- ABOUT THIS EXERCISE -
Word for word, output the data that follows.

*-*-*

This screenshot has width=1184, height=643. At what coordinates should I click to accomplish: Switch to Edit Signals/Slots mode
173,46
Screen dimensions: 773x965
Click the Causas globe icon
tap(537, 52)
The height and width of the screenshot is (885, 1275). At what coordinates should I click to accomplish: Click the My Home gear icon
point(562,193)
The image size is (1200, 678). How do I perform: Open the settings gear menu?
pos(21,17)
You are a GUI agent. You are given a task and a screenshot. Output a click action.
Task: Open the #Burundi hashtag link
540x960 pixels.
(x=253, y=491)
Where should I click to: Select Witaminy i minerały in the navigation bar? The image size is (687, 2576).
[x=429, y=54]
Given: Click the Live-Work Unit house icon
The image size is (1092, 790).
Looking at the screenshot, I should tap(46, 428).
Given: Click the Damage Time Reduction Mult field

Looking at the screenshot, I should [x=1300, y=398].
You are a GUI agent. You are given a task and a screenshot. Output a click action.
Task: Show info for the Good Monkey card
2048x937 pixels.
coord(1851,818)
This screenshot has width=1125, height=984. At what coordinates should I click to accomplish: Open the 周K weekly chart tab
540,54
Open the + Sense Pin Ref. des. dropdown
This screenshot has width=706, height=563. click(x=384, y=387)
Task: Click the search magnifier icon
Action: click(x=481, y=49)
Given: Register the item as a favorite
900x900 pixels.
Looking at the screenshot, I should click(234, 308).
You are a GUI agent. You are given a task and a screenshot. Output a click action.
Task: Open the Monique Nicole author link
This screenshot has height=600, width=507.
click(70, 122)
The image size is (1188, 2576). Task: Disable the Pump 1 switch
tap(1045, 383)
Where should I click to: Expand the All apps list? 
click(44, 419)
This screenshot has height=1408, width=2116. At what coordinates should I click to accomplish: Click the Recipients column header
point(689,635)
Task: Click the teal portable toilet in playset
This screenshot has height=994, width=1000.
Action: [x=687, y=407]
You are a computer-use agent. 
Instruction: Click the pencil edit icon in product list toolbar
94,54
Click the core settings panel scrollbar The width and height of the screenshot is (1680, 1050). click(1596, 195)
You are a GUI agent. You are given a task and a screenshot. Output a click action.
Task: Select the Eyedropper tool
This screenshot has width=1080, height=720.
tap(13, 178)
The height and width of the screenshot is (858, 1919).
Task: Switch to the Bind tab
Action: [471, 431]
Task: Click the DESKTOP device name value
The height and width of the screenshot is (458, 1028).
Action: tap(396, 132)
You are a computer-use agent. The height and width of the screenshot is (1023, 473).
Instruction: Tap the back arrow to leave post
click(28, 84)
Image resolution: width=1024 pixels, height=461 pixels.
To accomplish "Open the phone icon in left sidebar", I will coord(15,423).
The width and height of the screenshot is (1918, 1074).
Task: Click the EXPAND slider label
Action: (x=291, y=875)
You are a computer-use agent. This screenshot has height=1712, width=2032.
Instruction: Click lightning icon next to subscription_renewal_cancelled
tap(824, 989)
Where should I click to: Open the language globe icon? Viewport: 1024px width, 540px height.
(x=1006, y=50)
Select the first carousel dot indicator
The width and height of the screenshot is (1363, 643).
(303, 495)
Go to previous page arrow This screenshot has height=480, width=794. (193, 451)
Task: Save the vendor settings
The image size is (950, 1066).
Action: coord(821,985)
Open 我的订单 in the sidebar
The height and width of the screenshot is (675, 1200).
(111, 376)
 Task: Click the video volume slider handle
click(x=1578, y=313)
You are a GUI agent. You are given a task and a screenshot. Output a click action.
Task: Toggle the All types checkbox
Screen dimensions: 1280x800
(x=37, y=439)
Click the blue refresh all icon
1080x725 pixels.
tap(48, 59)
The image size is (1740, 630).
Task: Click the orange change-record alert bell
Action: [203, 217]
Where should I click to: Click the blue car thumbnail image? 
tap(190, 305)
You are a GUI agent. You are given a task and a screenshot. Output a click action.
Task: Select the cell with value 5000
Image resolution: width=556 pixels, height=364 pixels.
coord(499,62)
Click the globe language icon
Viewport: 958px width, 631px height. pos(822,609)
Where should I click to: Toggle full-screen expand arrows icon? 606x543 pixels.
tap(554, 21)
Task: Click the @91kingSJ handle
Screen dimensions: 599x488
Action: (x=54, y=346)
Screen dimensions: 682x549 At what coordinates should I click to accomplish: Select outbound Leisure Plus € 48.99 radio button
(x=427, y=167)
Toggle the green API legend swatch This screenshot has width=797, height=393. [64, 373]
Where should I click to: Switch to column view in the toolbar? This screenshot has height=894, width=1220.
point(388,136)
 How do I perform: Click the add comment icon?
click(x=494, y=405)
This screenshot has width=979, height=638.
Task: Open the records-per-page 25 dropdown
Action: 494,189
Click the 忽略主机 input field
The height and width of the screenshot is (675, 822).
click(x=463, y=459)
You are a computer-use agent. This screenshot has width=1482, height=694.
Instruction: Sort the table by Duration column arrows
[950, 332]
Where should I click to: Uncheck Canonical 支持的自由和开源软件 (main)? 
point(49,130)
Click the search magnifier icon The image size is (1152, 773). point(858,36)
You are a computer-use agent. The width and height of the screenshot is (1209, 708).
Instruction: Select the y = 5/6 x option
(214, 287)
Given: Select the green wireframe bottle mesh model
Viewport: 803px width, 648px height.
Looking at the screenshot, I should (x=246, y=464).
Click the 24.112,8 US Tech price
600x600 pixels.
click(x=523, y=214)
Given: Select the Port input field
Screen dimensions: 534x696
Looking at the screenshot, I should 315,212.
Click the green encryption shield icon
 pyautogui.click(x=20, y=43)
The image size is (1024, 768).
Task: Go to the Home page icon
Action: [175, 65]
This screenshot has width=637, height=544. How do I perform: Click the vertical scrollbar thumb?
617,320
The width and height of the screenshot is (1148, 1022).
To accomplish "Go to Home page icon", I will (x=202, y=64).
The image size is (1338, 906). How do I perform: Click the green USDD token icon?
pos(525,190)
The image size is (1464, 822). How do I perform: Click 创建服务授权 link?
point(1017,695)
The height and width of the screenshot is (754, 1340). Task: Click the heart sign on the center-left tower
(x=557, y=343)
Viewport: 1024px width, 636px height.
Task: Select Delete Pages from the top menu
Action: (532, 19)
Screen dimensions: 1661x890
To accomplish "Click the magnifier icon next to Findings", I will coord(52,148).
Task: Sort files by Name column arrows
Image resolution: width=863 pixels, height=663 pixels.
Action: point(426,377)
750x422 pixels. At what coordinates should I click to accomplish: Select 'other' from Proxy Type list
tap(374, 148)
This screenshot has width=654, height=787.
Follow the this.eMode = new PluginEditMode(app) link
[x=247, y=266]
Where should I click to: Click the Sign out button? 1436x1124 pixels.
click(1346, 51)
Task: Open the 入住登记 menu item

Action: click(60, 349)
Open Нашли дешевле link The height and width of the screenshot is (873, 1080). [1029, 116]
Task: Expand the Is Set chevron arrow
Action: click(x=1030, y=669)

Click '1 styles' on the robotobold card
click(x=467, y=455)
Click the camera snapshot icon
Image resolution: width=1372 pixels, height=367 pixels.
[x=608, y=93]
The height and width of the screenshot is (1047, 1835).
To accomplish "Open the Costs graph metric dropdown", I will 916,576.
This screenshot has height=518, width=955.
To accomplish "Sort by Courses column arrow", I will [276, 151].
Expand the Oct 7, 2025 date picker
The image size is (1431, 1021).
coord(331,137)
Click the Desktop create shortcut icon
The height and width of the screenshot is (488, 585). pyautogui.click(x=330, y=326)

*-*-*

- YOUR RESPONSE -
This screenshot has width=1184, height=643. At what coordinates should I click to accomplish: Switch to Edit Signals/Slots mode
173,46
Screen dimensions: 773x965
Click the Causas globe icon
tap(537, 52)
The height and width of the screenshot is (885, 1275). At what coordinates should I click to accomplish: Click the My Home gear icon
point(562,193)
The image size is (1200, 678). How do I perform: Open the settings gear menu?
pos(21,17)
You are a GUI agent. You are given a task and a screenshot. Output a click action.
Task: Open the #Burundi hashtag link
540x960 pixels.
(x=253, y=491)
Where should I click to: Select Witaminy i minerały in the navigation bar? The image size is (687, 2576).
[x=429, y=54]
Given: Click the Live-Work Unit house icon
The image size is (1092, 790).
Looking at the screenshot, I should tap(46, 428).
Given: Click the Damage Time Reduction Mult field

Looking at the screenshot, I should [x=1300, y=398].
You are a GUI agent. You are given a task and a screenshot. Output a click action.
Task: Show info for the Good Monkey card
2048x937 pixels.
coord(1851,818)
This screenshot has width=1125, height=984. At what coordinates should I click to accomplish: Open the 周K weekly chart tab
540,54
Open the + Sense Pin Ref. des. dropdown
This screenshot has width=706, height=563. click(x=384, y=387)
Task: Click the search magnifier icon
Action: click(x=481, y=49)
Given: Register the item as a favorite
900x900 pixels.
Looking at the screenshot, I should click(234, 308).
You are a GUI agent. You are given a task and a screenshot. Output a click action.
Task: Open the Monique Nicole author link
This screenshot has height=600, width=507.
click(70, 122)
The image size is (1188, 2576). Task: Disable the Pump 1 switch
tap(1045, 383)
Where should I click to: Expand the All apps list? 
click(44, 419)
This screenshot has height=1408, width=2116. At what coordinates should I click to accomplish: Click the Recipients column header
point(689,635)
Task: Click the teal portable toilet in playset
This screenshot has height=994, width=1000.
Action: [x=687, y=407]
You are a computer-use agent. 
Instruction: Click the pencil edit icon in product list toolbar
94,54
Click the core settings panel scrollbar The width and height of the screenshot is (1680, 1050). click(1596, 195)
You are a GUI agent. You are given a task and a screenshot. Output a click action.
Task: Select the Eyedropper tool
This screenshot has width=1080, height=720.
tap(13, 178)
The height and width of the screenshot is (858, 1919).
Task: Switch to the Bind tab
Action: [471, 431]
Task: Click the DESKTOP device name value
The height and width of the screenshot is (458, 1028).
Action: tap(396, 132)
You are a computer-use agent. The height and width of the screenshot is (1023, 473).
Instruction: Tap the back arrow to leave post
click(28, 84)
Image resolution: width=1024 pixels, height=461 pixels.
To accomplish "Open the phone icon in left sidebar", I will coord(15,423).
The width and height of the screenshot is (1918, 1074).
Task: Click the EXPAND slider label
Action: (x=291, y=875)
You are a computer-use agent. This screenshot has height=1712, width=2032.
Instruction: Click lightning icon next to subscription_renewal_cancelled
tap(824, 989)
Where should I click to: Open the language globe icon? Viewport: 1024px width, 540px height.
(x=1006, y=50)
Select the first carousel dot indicator
The width and height of the screenshot is (1363, 643).
(303, 495)
Go to previous page arrow This screenshot has height=480, width=794. (193, 451)
Task: Save the vendor settings
The image size is (950, 1066).
Action: coord(821,985)
Open 我的订单 in the sidebar
The height and width of the screenshot is (675, 1200).
(111, 376)
 Task: Click the video volume slider handle
click(x=1578, y=313)
You are a GUI agent. You are given a task and a screenshot. Output a click action.
Task: Toggle the All types checkbox
Screen dimensions: 1280x800
(x=37, y=439)
Click the blue refresh all icon
1080x725 pixels.
tap(48, 59)
The image size is (1740, 630).
Task: Click the orange change-record alert bell
Action: [203, 217]
Where should I click to: Click the blue car thumbnail image? 
tap(190, 305)
You are a GUI agent. You are given a task and a screenshot. Output a click action.
Task: Select the cell with value 5000
Image resolution: width=556 pixels, height=364 pixels.
coord(499,62)
Click the globe language icon
Viewport: 958px width, 631px height. pos(822,609)
Where should I click to: Toggle full-screen expand arrows icon? 606x543 pixels.
tap(554, 21)
Task: Click the @91kingSJ handle
Screen dimensions: 599x488
Action: (x=54, y=346)
Screen dimensions: 682x549 At what coordinates should I click to accomplish: Select outbound Leisure Plus € 48.99 radio button
(x=427, y=167)
Toggle the green API legend swatch This screenshot has width=797, height=393. [64, 373]
Where should I click to: Switch to column view in the toolbar? This screenshot has height=894, width=1220.
point(388,136)
 How do I perform: Click the add comment icon?
click(x=494, y=405)
This screenshot has width=979, height=638.
Task: Open the records-per-page 25 dropdown
Action: 494,189
Click the 忽略主机 input field
The height and width of the screenshot is (675, 822).
click(x=463, y=459)
You are a computer-use agent. This screenshot has width=1482, height=694.
Instruction: Sort the table by Duration column arrows
[950, 332]
Where should I click to: Uncheck Canonical 支持的自由和开源软件 (main)? 
point(49,130)
Click the search magnifier icon The image size is (1152, 773). point(858,36)
You are a computer-use agent. The width and height of the screenshot is (1209, 708).
Instruction: Select the y = 5/6 x option
(214, 287)
Given: Select the green wireframe bottle mesh model
Viewport: 803px width, 648px height.
Looking at the screenshot, I should (x=246, y=464).
Click the 24.112,8 US Tech price
600x600 pixels.
click(x=523, y=214)
Given: Select the Port input field
Screen dimensions: 534x696
Looking at the screenshot, I should 315,212.
Click the green encryption shield icon
 pyautogui.click(x=20, y=43)
The image size is (1024, 768).
Task: Go to the Home page icon
Action: [175, 65]
This screenshot has width=637, height=544. How do I perform: Click the vertical scrollbar thumb?
617,320
The width and height of the screenshot is (1148, 1022).
To accomplish "Go to Home page icon", I will (x=202, y=64).
The image size is (1338, 906). How do I perform: Click the green USDD token icon?
pos(525,190)
The image size is (1464, 822). How do I perform: Click 创建服务授权 link?
point(1017,695)
The height and width of the screenshot is (754, 1340). Task: Click the heart sign on the center-left tower
(x=557, y=343)
Viewport: 1024px width, 636px height.
Task: Select Delete Pages from the top menu
Action: (532, 19)
Screen dimensions: 1661x890
To accomplish "Click the magnifier icon next to Findings", I will coord(52,148).
Task: Sort files by Name column arrows
Image resolution: width=863 pixels, height=663 pixels.
Action: point(426,377)
750x422 pixels. At what coordinates should I click to accomplish: Select 'other' from Proxy Type list
tap(374, 148)
This screenshot has width=654, height=787.
Follow the this.eMode = new PluginEditMode(app) link
[x=247, y=266]
Where should I click to: Click the Sign out button? 1436x1124 pixels.
click(1346, 51)
Task: Open the 入住登记 menu item

Action: click(60, 349)
Open Нашли дешевле link The height and width of the screenshot is (873, 1080). [1029, 116]
Task: Expand the Is Set chevron arrow
Action: click(x=1030, y=669)

Click '1 styles' on the robotobold card
click(x=467, y=455)
Click the camera snapshot icon
Image resolution: width=1372 pixels, height=367 pixels.
[x=608, y=93]
The height and width of the screenshot is (1047, 1835).
To accomplish "Open the Costs graph metric dropdown", I will 916,576.
This screenshot has height=518, width=955.
To accomplish "Sort by Courses column arrow", I will [276, 151].
Expand the Oct 7, 2025 date picker
The image size is (1431, 1021).
coord(331,137)
Click the Desktop create shortcut icon
The height and width of the screenshot is (488, 585). pyautogui.click(x=330, y=326)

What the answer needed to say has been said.